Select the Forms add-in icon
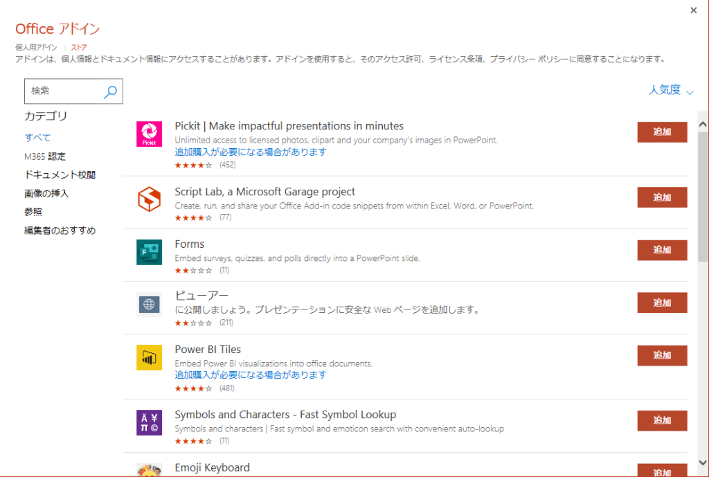Screen dimensions: 709x477 149,251
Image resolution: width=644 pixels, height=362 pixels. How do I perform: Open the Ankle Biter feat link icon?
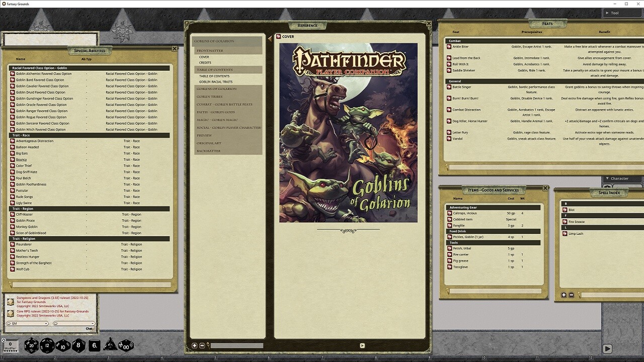449,47
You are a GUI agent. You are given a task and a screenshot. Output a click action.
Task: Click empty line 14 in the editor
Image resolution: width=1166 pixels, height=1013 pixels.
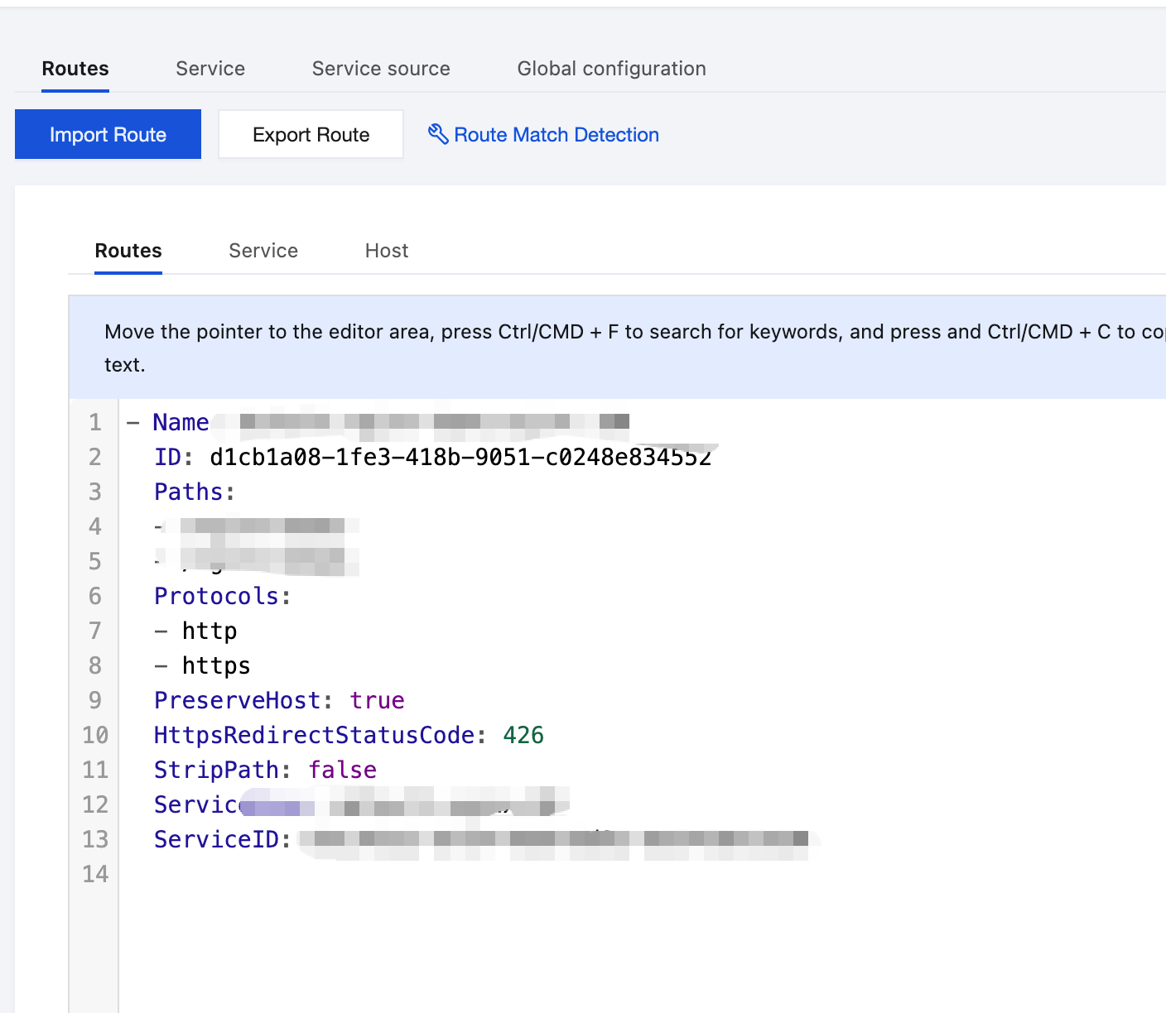pyautogui.click(x=642, y=874)
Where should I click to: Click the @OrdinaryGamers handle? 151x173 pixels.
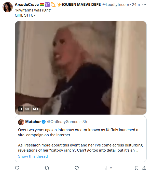tap(63, 122)
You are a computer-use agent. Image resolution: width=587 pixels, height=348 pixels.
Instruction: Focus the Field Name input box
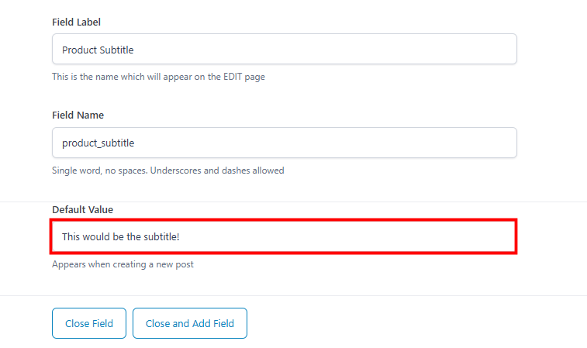284,143
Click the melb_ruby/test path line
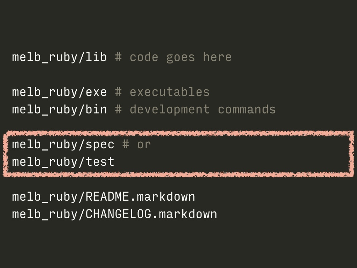Screen dimensions: 357x268 pos(63,162)
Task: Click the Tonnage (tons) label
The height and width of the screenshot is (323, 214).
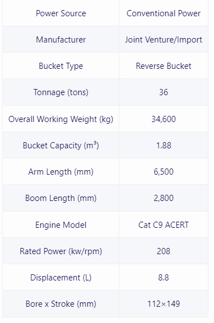Action: pos(61,92)
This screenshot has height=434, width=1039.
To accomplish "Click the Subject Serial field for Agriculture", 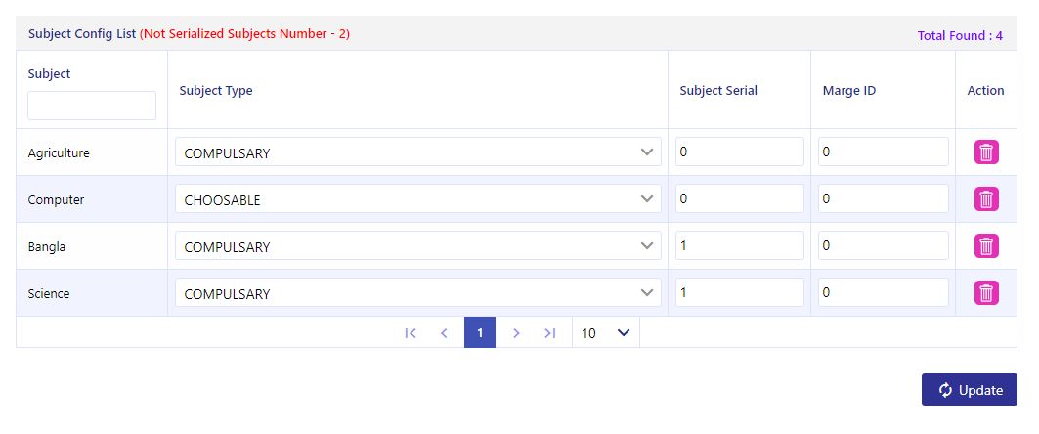I will [740, 152].
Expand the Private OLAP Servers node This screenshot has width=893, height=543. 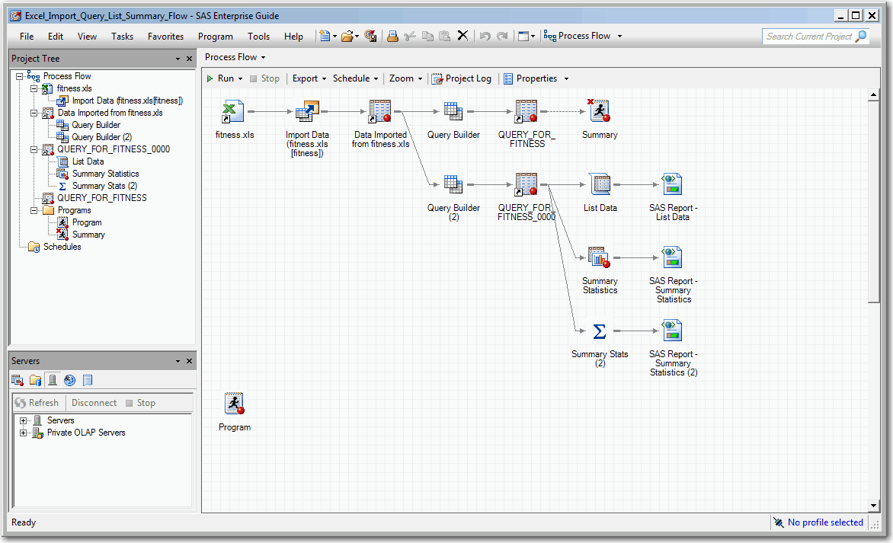(24, 433)
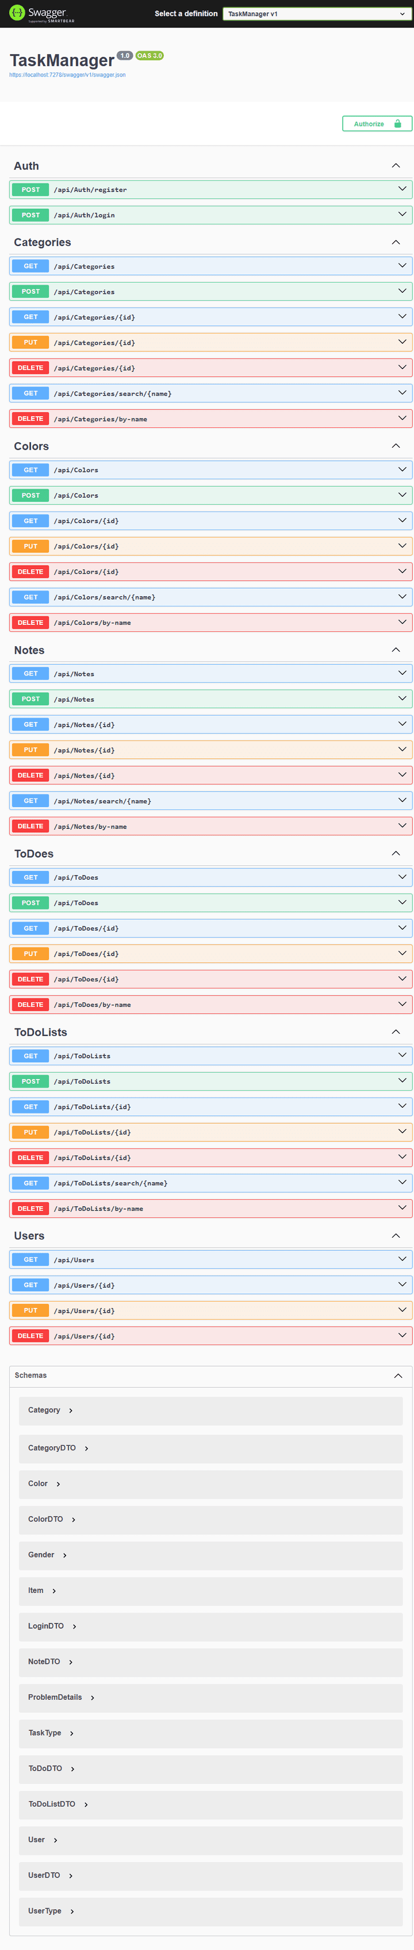Viewport: 414px width, 1950px height.
Task: Collapse the Categories section chevron
Action: (x=395, y=242)
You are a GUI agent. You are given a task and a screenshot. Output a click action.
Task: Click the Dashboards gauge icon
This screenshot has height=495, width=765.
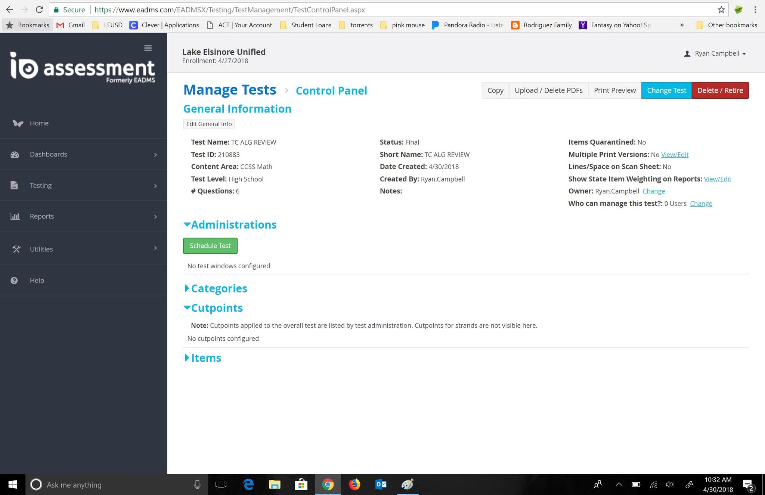coord(15,155)
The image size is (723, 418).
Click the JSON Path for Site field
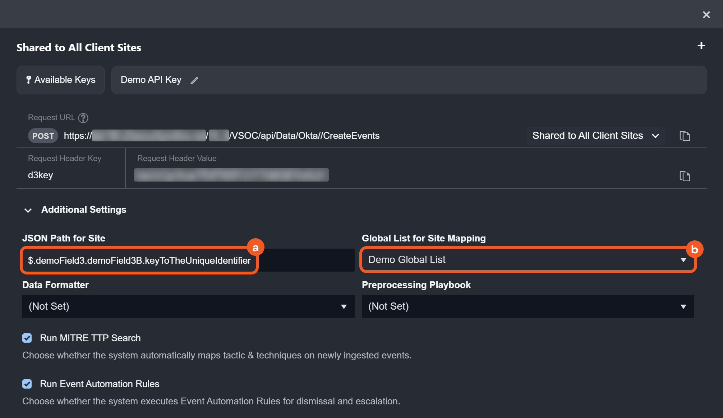tap(139, 260)
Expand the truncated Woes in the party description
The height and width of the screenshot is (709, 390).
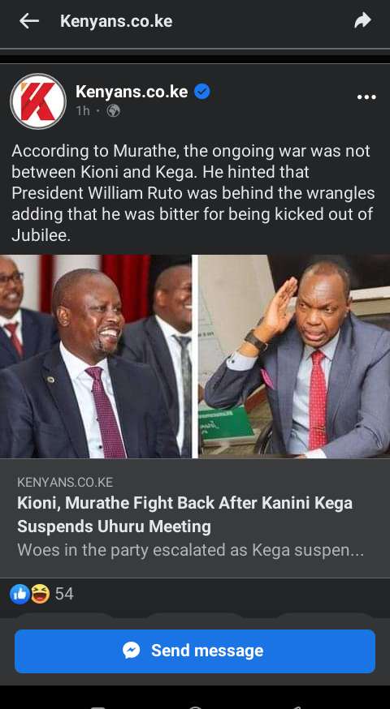190,550
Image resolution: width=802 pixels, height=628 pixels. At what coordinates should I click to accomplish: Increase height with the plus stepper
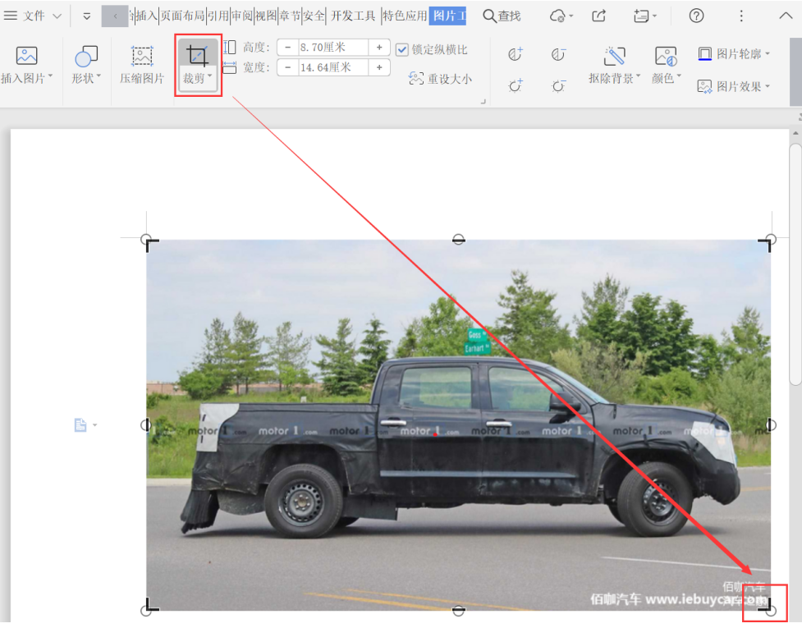pos(379,48)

= = = =

Your task: Count the lines in the entries above that contain the word "resolution". Reply with the number alone.

Full solution: 4